>>>

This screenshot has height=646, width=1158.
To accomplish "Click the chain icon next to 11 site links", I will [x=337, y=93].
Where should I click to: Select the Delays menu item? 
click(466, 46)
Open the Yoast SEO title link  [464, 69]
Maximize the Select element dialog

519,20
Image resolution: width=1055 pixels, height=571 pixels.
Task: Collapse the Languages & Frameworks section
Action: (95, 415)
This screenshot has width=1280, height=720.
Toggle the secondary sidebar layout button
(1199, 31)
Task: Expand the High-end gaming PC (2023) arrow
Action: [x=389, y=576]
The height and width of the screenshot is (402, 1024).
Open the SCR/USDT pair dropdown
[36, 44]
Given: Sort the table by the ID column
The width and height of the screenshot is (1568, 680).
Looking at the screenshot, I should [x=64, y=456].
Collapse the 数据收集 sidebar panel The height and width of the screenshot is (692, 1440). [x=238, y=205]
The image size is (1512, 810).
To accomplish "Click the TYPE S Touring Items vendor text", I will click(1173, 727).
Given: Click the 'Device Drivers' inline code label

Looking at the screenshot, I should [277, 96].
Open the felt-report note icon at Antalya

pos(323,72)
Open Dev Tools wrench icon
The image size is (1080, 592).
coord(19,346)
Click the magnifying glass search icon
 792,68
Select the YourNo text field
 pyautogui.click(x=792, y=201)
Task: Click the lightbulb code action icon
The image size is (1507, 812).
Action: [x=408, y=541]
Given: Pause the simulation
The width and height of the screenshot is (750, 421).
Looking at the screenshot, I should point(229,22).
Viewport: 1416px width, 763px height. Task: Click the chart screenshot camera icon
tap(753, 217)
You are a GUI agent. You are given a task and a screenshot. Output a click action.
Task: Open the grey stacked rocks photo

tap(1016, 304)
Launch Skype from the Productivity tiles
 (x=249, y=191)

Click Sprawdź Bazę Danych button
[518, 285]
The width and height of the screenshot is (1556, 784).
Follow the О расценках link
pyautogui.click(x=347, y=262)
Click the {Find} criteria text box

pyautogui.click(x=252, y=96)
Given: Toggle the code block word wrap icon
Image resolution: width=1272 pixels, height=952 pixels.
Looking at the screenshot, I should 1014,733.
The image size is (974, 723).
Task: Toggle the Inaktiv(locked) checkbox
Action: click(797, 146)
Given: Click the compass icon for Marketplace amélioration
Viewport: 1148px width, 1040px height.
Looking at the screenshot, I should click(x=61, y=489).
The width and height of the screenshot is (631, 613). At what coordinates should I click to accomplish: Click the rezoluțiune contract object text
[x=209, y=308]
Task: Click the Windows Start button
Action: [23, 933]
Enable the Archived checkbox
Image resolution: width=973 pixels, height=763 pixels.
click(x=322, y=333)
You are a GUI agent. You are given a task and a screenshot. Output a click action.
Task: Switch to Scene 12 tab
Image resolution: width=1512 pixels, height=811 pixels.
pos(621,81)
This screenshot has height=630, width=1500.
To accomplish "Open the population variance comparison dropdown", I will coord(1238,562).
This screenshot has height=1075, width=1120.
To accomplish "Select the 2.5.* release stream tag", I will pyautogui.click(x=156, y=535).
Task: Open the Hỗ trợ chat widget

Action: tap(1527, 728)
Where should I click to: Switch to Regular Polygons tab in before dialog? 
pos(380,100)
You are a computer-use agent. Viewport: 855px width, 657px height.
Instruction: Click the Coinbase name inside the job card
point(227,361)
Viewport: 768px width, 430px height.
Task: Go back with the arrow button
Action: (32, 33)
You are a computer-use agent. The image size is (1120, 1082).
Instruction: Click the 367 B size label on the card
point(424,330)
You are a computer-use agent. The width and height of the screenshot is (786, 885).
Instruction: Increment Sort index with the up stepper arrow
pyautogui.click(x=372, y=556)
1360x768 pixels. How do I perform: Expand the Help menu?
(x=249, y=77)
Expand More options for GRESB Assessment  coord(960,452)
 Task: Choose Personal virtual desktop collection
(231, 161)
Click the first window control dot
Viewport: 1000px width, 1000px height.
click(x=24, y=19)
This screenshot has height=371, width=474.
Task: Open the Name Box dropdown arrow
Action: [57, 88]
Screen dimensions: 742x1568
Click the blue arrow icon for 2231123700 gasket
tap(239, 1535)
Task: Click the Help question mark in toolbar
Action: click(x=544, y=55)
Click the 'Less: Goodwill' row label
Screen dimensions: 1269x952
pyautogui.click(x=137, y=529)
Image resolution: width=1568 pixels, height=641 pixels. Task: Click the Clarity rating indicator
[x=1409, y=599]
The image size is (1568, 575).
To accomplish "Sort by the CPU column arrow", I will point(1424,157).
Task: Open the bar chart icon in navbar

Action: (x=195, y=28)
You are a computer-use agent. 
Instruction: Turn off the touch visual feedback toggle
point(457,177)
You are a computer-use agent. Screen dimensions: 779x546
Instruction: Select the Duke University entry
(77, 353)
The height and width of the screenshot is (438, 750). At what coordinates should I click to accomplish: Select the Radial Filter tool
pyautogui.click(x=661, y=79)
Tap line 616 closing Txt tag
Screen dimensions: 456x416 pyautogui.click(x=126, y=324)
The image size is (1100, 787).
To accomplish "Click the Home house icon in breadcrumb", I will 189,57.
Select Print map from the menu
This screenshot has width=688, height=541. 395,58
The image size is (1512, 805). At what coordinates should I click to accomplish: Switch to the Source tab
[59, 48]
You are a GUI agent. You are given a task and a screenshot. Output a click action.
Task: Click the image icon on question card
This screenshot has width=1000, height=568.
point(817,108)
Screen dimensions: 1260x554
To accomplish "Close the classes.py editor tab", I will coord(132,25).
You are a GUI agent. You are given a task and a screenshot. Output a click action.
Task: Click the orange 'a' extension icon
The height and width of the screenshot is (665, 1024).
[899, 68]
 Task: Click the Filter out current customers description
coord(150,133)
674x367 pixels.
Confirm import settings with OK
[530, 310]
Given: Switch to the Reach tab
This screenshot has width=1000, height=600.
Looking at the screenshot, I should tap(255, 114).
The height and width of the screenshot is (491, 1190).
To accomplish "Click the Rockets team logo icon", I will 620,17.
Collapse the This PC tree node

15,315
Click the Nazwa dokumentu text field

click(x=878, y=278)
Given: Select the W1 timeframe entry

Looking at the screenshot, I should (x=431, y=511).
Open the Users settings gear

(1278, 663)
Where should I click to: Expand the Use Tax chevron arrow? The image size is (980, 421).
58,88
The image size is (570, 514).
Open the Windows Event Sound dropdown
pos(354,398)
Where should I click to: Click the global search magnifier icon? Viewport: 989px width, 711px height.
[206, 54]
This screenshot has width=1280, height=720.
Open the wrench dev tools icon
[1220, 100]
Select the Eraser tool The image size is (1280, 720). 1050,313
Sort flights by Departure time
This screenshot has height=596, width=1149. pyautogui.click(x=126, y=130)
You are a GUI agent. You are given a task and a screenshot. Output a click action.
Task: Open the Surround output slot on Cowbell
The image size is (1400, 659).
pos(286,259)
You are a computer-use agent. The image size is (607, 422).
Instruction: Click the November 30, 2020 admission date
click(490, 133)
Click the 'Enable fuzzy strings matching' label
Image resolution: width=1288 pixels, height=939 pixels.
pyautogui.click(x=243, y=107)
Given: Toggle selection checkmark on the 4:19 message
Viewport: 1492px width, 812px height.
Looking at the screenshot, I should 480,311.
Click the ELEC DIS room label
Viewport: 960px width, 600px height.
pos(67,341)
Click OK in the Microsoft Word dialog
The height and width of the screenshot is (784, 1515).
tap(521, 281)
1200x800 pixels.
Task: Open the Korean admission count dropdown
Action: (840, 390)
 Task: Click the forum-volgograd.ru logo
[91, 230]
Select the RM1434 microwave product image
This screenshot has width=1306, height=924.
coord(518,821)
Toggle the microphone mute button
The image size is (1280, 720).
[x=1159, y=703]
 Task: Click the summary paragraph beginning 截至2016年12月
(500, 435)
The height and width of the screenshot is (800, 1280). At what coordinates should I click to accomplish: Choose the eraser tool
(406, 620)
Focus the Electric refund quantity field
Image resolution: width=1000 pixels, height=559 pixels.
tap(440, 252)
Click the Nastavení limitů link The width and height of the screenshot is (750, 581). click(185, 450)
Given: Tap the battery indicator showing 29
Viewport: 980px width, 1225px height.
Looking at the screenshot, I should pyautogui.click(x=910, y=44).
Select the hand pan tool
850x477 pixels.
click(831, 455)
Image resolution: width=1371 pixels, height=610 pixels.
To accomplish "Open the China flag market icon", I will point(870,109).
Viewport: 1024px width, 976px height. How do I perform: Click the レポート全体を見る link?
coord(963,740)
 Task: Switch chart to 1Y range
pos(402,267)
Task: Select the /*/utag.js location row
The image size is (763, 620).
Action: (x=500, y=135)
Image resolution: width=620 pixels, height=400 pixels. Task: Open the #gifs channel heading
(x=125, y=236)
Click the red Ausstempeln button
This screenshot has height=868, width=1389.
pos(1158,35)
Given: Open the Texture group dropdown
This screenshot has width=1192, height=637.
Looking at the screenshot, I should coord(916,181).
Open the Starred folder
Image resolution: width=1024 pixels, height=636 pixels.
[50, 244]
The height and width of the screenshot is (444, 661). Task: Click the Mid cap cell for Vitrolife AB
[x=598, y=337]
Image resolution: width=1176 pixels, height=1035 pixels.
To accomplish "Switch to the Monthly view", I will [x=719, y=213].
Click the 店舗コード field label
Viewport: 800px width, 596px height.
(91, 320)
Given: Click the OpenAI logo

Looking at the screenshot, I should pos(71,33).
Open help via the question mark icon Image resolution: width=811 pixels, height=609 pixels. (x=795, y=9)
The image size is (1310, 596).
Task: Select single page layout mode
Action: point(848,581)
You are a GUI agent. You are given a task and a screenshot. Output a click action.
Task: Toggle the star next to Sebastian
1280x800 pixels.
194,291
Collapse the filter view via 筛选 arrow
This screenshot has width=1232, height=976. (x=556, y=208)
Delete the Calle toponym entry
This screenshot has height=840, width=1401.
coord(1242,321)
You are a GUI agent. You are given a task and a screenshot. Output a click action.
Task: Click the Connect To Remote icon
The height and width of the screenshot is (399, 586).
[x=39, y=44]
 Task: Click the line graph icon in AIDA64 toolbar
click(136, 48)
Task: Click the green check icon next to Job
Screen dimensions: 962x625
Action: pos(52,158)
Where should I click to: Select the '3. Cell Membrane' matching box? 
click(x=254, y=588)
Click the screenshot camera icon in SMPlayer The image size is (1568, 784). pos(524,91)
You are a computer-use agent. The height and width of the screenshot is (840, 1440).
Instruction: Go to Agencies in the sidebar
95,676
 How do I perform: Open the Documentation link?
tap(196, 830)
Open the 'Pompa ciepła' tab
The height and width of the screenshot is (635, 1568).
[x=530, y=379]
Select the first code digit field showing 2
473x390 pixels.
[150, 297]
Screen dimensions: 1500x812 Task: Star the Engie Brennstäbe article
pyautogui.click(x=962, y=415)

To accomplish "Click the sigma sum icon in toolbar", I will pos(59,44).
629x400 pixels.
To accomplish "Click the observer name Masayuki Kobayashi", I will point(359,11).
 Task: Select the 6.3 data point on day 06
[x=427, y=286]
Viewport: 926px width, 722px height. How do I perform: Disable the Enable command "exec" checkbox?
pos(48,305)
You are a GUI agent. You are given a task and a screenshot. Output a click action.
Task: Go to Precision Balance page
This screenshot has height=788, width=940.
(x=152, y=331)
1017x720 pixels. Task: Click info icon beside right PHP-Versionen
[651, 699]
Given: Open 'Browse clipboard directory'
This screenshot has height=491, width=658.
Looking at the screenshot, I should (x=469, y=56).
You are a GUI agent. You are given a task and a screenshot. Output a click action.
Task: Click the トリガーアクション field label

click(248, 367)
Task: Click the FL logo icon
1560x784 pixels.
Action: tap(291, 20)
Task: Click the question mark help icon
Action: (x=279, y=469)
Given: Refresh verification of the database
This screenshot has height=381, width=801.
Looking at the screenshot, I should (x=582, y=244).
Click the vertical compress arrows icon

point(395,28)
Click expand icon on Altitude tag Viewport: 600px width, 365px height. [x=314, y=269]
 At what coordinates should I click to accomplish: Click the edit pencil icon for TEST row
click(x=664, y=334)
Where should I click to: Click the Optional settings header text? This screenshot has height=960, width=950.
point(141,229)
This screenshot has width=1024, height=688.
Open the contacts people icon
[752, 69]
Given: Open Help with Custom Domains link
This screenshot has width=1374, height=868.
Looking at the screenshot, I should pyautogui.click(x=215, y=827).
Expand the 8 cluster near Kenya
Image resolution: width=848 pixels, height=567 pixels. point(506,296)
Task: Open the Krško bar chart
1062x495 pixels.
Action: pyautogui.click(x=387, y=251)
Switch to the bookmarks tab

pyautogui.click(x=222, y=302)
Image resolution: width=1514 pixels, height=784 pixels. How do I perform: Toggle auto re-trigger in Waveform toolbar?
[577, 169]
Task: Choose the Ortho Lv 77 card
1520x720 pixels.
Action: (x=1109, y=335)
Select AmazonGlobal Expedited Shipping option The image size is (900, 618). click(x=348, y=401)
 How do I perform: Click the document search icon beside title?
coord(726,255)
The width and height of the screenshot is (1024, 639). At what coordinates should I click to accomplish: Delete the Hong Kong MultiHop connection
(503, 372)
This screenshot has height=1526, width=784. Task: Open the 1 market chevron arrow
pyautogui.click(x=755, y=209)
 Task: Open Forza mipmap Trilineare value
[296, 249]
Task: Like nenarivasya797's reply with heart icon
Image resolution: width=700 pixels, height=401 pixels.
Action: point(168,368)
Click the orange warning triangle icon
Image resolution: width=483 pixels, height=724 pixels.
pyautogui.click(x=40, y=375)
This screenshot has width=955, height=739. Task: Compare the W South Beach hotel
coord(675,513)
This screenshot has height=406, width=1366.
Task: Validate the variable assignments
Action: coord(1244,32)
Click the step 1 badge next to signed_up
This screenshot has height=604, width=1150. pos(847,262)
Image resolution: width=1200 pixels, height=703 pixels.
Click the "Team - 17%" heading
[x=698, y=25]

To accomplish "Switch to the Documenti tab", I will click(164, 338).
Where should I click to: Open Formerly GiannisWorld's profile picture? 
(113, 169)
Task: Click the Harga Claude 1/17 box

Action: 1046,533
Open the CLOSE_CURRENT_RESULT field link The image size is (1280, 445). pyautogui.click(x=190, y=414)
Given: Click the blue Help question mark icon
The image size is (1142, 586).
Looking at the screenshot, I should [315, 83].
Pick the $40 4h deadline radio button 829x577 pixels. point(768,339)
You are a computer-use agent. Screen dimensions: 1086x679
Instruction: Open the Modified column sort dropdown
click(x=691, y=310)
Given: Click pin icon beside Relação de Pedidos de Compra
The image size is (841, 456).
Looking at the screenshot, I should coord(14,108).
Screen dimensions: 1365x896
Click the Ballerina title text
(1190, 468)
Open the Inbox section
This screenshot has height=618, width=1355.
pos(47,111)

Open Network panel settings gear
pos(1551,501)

<<<

• What you should do: Copy, from the data above, every line where the word "showing" appears.

• Task response:
Given: Tap the battery indicator showing 29
Select the first code digit field showing 2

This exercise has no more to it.